Esasen birçok şeyi bildiğimizi zannetmek yerine (konusunda mütehassıs olanlar müstesna), bilmediğimizi fark etmek daha kazançlı, daha isabetli bir anlayış tarzı değil mi?

İnsan, beşikten mezara kadar bilgiye muhtaç.

Bilmek için ise, öğrenmek gerekir.

Sosyal, kültürel; dinî, dünyevî bilgi açığımızı kapatmak, bu ihtiyacımızı gidermek için zaman ve zemin mefhumu söz konusu olmayabiliyor.

Nice ihtiyar denecek kadar ileri yaşta kimselerden Kur’ân-ı Kerîm’i hıfz edip, hafız olan; mahkûm olarak girdikleri mahpushanede tahsil yapan, hatta üniversite bitiren insanlara dair haberleri zaman zaman medyada görüyor, okuyor ve memnun oluyoruz.

Peygamber Efendimiz (asm), hadis-i şeriflerinde; “İki şey vardır, insanların çoğu onun değerini bilmezler: Sıhhat ve boş vakit” diyor.1  

Demek ki bir Müslüman, “ne istersem öyle yaparım” yaklaşımı yerine, zamanını, dolayısıyla ömrünü dünya ve ahiret saadeti bakımından en faydalı bir şekilde değerlendirmenin gayretinde olmalı; hayatın ham maddesi olan ömrünü iyi işlerde değerlendirmeli.

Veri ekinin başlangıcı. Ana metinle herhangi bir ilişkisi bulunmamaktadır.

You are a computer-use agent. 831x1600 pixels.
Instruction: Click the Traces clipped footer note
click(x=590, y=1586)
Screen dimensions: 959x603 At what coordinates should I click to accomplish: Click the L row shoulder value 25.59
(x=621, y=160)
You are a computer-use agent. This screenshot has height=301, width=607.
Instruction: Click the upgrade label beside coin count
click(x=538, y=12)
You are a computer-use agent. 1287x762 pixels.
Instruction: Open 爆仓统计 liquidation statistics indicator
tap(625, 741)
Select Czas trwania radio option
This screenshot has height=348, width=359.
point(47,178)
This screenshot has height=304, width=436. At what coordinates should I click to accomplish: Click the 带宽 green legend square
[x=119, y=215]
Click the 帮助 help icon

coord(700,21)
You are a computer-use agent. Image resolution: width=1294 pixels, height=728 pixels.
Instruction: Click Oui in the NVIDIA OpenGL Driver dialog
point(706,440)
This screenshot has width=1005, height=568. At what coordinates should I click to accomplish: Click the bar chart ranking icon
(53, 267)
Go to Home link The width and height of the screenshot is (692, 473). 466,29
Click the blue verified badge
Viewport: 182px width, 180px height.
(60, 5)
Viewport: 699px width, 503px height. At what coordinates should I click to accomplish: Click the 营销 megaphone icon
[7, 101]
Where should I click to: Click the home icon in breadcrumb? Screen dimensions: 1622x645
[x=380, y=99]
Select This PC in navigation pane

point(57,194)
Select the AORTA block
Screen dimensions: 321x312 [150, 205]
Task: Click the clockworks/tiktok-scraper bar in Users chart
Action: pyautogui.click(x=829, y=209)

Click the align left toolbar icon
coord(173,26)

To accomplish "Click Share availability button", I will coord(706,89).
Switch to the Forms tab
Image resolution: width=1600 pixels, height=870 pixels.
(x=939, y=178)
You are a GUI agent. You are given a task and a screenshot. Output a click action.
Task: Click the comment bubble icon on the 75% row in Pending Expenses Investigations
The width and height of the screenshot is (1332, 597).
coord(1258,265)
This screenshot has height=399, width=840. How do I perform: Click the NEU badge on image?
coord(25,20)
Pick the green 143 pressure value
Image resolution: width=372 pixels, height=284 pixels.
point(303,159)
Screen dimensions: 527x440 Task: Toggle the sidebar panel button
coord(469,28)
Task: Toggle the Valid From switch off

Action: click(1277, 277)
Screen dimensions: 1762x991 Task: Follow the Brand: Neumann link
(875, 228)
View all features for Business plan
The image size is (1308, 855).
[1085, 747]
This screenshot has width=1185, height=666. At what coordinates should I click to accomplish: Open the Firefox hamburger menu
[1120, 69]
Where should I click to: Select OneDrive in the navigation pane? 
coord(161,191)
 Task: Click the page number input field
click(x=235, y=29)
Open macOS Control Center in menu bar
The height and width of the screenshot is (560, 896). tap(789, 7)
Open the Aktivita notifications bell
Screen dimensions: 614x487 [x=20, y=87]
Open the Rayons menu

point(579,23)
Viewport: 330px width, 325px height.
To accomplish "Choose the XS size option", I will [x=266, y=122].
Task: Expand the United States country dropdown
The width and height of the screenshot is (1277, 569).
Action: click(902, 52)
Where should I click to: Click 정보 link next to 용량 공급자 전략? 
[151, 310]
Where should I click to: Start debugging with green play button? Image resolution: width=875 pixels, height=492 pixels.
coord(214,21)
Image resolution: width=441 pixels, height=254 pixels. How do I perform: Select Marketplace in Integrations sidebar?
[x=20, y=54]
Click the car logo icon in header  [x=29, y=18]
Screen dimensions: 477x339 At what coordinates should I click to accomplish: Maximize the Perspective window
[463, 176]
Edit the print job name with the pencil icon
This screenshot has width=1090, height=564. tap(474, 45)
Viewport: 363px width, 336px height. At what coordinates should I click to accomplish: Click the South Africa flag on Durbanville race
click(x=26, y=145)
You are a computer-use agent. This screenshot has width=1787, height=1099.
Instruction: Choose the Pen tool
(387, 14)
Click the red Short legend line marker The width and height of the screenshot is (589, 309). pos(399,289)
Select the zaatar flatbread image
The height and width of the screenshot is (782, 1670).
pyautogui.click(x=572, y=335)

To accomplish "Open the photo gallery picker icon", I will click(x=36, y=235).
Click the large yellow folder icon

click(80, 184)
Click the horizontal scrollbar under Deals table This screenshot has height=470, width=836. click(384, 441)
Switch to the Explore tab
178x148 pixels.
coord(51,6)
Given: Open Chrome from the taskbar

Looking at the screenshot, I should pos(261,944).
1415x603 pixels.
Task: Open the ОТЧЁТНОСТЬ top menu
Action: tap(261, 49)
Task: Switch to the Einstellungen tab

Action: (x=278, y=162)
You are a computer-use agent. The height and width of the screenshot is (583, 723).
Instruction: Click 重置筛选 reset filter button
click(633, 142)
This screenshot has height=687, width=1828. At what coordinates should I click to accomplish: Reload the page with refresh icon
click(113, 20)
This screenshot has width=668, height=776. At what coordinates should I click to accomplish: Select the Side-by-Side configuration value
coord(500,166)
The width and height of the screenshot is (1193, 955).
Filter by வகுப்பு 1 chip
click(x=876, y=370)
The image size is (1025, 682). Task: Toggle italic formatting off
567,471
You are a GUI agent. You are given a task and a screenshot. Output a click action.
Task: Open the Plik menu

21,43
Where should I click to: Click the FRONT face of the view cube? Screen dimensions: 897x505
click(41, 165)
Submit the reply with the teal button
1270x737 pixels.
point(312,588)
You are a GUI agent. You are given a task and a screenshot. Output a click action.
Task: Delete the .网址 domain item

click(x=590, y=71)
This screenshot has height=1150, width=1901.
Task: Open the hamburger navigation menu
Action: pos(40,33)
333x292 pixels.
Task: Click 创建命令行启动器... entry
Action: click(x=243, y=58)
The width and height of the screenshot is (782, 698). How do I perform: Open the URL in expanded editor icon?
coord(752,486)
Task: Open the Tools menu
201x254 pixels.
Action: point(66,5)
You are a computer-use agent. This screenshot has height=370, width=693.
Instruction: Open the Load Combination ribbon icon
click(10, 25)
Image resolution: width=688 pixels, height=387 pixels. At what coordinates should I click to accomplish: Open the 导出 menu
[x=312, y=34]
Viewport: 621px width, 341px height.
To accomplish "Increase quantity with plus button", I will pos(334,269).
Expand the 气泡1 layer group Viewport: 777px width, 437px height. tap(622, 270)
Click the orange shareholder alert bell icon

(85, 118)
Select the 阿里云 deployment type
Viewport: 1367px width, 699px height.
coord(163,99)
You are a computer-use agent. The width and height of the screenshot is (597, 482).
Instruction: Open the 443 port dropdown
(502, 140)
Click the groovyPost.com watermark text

Okumak yazmak, öğrenmek ve emsali güzel çalışmalar için hiçbir zaman, “geç kalınmış zaman” değildir.

Yeter ki sen bunu iste.

Günü gün etmenin, nefsin peşinden gitmenin ne sınırı, ne de faydası var. Ama ömür sınırlı! Şu an mevsim, yaz. Sebzevatın matbaha-i kudrette piştiği, insanın da bundan nasipdar olduğu günler…

Termometrelerde sıcaklık derecesi oldukça yüksek.

Eh, insan bu!

Gönlü, Erciyes Dağından kar ister. Haddi aşar; servi boylu yâr ister.

İster, ister…

Gönlümüzün ne istediğine değil, gönlümüzü de, ömrümüzü de bize ihsan eden Rabbimizin bizden ne istediğine bakmalıyız.

 1541 Şereflikoçhisar doğumlu mutasavvıf Aziz Mahmud Hüdayi Hazretleri gibi, gönle;

“Bülbül güle karşı zâr,

 Pervaneyi yakmış nâr,

 Her kulun bir derdi var,

 Bana Allah’ım gerek” dedirtmenin derdine düşmeli.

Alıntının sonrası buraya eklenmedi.